[Stored data]

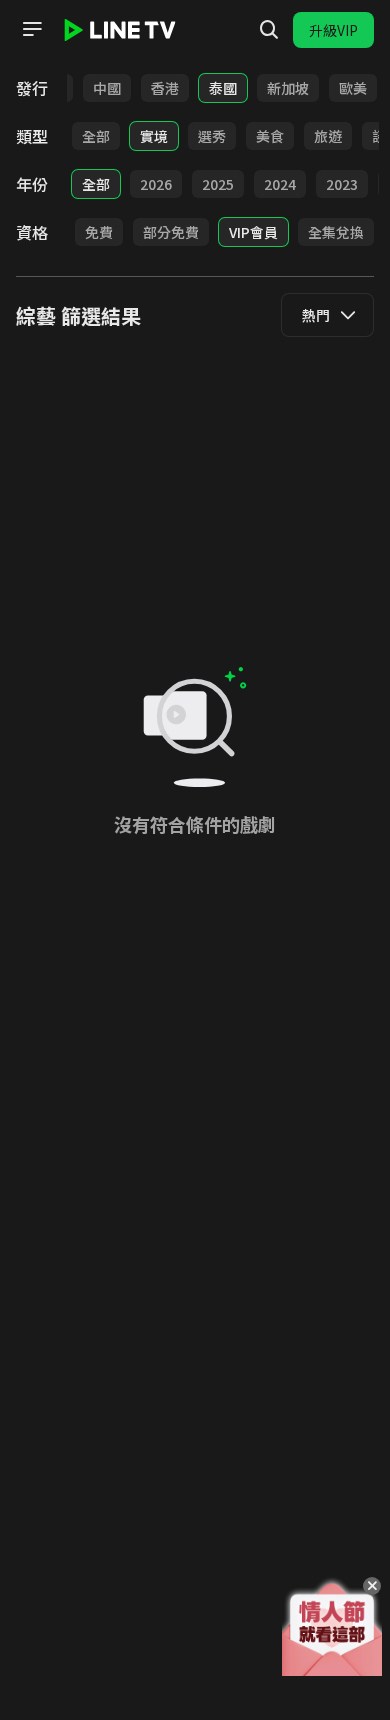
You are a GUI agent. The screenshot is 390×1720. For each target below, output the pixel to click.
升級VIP (333, 30)
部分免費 (171, 232)
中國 (107, 88)
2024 (280, 184)
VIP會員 (253, 232)
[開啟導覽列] (32, 29)
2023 (342, 184)
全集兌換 (336, 232)
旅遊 (328, 136)
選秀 (212, 136)
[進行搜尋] (269, 30)
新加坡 (288, 88)
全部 (96, 136)
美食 (270, 136)
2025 (218, 184)
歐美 (353, 88)
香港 (165, 88)
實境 (154, 136)
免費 (99, 232)
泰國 (223, 88)
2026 (156, 184)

## ASSIGNMENT
Only the lines from the one containing "2024 (280, 184)" through the end of the records above belong in the output, each exactly as it stands, both ends included.

## FINISHED EXERCISE
2024 (280, 184)
VIP會員 (253, 232)
[開啟導覽列] (32, 29)
2023 (342, 184)
全集兌換 (336, 232)
旅遊 (328, 136)
選秀 (212, 136)
[進行搜尋] (269, 30)
新加坡 (288, 88)
全部 (96, 136)
美食 (270, 136)
2025 (218, 184)
歐美 (353, 88)
香港 (165, 88)
實境 (154, 136)
免費 (99, 232)
泰國 (223, 88)
2026 (156, 184)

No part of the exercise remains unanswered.